# Problème création clé USB Windows



## daftpunk69 (25 Décembre 2020)

Hello,
Alors pour ma part j'ai tout essayé dans tous les sens....mais vraiment ! Rien n'y fait.
J'ai un iMac 2013 sur lequel j'avais déja installé windows sur bootcamp, mais là impossible de créer la clé usb, j'ai toujours la même erreur "Impossible de créer votre disque USB démarrable"

J'ai fais sur une clé USB 3 tout ce qu'il fallait, même la découpe des fichiers de plus de 4go.

J'ai suivie toutes les étapes en ce qui concerne l'installation avec une clé USB avec toutes recommandations de @Locke (merci au passage), même le tuto qu'il a laissé pour monté une version boot camp sur un DD externe...ça ne fonctionne pas, pourtant j'ai bien tout suivie.

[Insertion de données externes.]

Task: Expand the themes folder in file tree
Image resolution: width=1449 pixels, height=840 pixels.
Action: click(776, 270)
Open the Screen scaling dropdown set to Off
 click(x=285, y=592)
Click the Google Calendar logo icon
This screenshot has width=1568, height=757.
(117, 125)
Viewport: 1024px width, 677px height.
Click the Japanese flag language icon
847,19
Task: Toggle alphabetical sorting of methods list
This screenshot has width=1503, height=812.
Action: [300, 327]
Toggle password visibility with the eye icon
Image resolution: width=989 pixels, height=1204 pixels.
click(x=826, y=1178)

Je suis a l'aise avec les commande dans le terminal ou le bidouillage d'un point de vu générale, mais là....pioufff j'ai du mal.

@Locke tu aurai une solution pour moi ?

Merci.

*Note de la modération :* on déménage dans ton propre message, aucun rapport dans le tutoriel sans Assistant Boot Camp


----------



## Locke (25 Décembre 2020)

daftpunk69 a dit:


> J'ai fais sur une clé USB 3 tout ce qu'il fallait, même la découpe des fichiers de plus de 4go.


Cette possibilité n'est à utiliser que si le message d'erreur qui est dans la copie écran apparaît, sinon ça ne sert à rien.


daftpunk69 a dit:


> J'ai suivie toutes les étapes en ce qui concerne l'installation avec une clé USB avec toutes recommandations de @Locke (merci au passage), même le tuto qu'il a laissé pour monté une version boot camp sur un DD externe...ça ne fonctionne pas, pourtant j'ai bien tout suivie.


Dans ce tutoriel, il n'est pas question de créer une clé USB d'installation, à aucun moment je n'en parle ! Je vais encore me répéter et te renvoyer à la lecture complète du tutoriel, mais si tu ne le suis pas à la lettre et en utilisant le matériel demandé, ce n'est même pas la peine de commencer et il n'y a pas d'autre alternative.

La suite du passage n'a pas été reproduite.